### EXCERPT PROVIDED
______________________________

Sybil N.A. Ossei Agyeman Yeboah
West African Health Organization, Burkina Faso
Bill and Melinda Gates Foundation
rom 2018 to April 2022, the regional ECOWAS Joint Assessment Procedure (JAP) under the West Africa Medicines Regulatory Harmonization (WA-MRH) Initiative received twenty-two (22) dossier submissions from manufacturers within and outside the ECOWAS region, a relatively lower number than anticipated.
The West Africa Medicines Regulatory Harmonization (WA-MRH) was established in 2017 to improve the availability of medicines and vaccines of good quality, safety, and efficacy in the Economic Community of West African States (ECOWAS) pharmaceutical market, by strengthening and harmonizing drug regulatory systems to bring efficiency and transparency in the registration of medicines and vaccines.
A questionnaire was developed on Microsoft Form and distributed online to over 250 manufacturers located in West Africa and beyond. The questionnaire was developed by the WA-MRH Secretariat in consultation with project partners (including the World Health Organization, Swissmedic, and Bill & Melinda Gates Foundation) and addressed the following criteria:
- The manufacturer’s location
- Whether the manufacturer is aware of the process
- Whether the manufacturer subsequently participates in a regional or international process like the ECOWAS process
- The benefits expected by the manufacturer using the ECOWAS process
- The difficulties encountered by the manufacturer in using the ECOWAS process
- Suggestions to improve the process.
Industry contacts were obtained from industry associations in Africa and globally. The data was collected and analyzed in Microsoft Form and Excel. Sixty (60) responses were collected after the two-month survey period, representing a participation rate of approximately 24 percent.
Challenges identified included lengthy timelines for both regional and national levels of the procedure, the high application fee to participate in the process, the varying (and in some cases unreasonably large) number of product samples requested by different national regulators, and inadequate communication between stakeholders. (The WA-MRH Steering Committee has since harmonized the number, timing, and disparities of samples required for testing by national regulators.)
In addition to optimizing the regional step to meet timeline commitments, WAHO is now actively following up with national regulators to ensure timely registration decisions after the company notifies the WAHO secretariat that the national filing has been completed; it is expected that timely national administrative actions will become institutionalized. In 2024, WAHO also plans to establish a platform that links regionally recommended products to pooled and national procurement through which these products will be recognized as quality products and preferred by regional and national procurers.
Conclusions
Applicants who use the WA-MRH procedure pay a single fee (between $8K and $12K) which covers both the assessment of the product and inspection of the manufacturing site. The WA-MRH Steering Committee has determined three different fees in this range, depending on the location of the applicant. This regional fee is unlikely to change, and WAHO believes that industry recognizes the value provided by this regional approach. While this is a modest fee for a service that provides market access to a region of 15 countries and close to 370 million people, we are now five years into this process and every pain point must be eliminated to enhance its value.
The WA-MRH Secretariat must explore more sources for disseminating and sharing information to make the benefits of this regional procedure better known to manufacturers and other stakeholders.

______________________________

### INFORMATION SHOWN
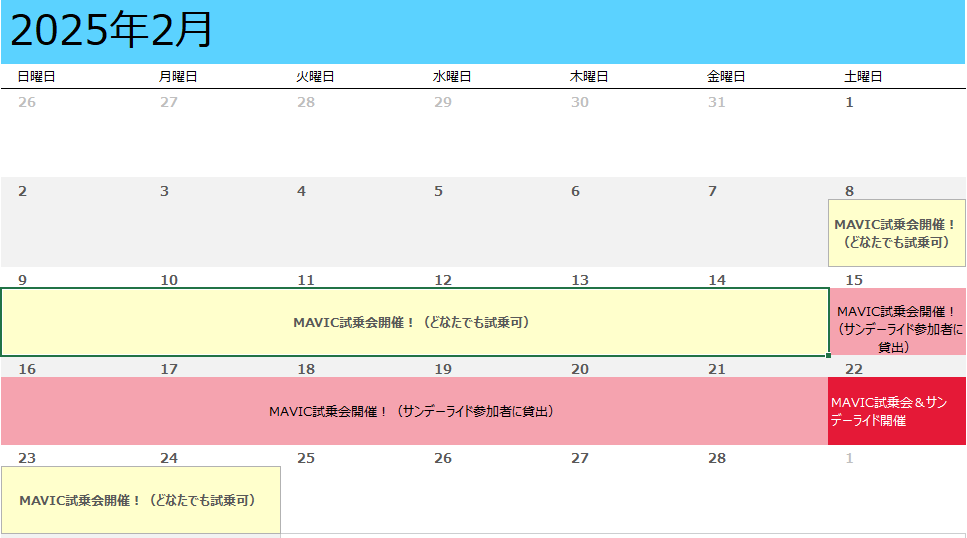Click the fill handle of the selected cell
Screen dimensions: 967x538
pos(828,356)
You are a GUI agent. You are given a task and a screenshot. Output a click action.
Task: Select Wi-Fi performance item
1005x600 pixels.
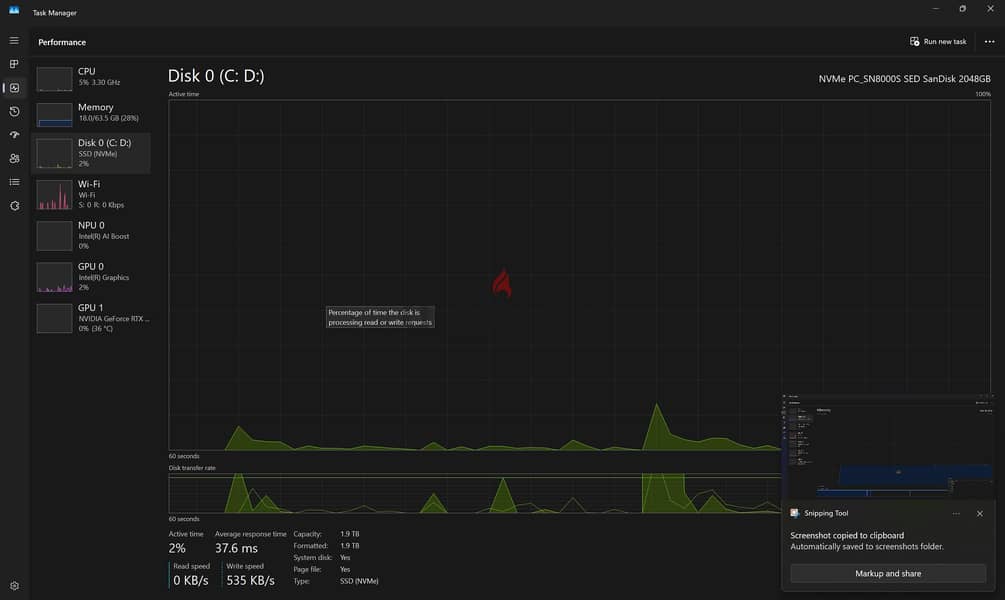point(91,194)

______________________________

### REQUIREMENT 1
According to the text on West African medicines regulatory harmonization, how many responses were collected after the two-month survey period?
### REQUIREMENT 2
Reproduce the passage of the text on West African medicines regulatory harmonization between "Industry contacts were" and "approximately 24 percent.", inclusive.

### RESPONSE 1
Sixty (60) responses were collected.

### RESPONSE 2
Industry contacts were obtained from industry associations in Africa and globally. The data was collected and analyzed in Microsoft Form and Excel. Sixty (60) responses were collected after the two-month survey period, representing a participation rate of approximately 24 percent.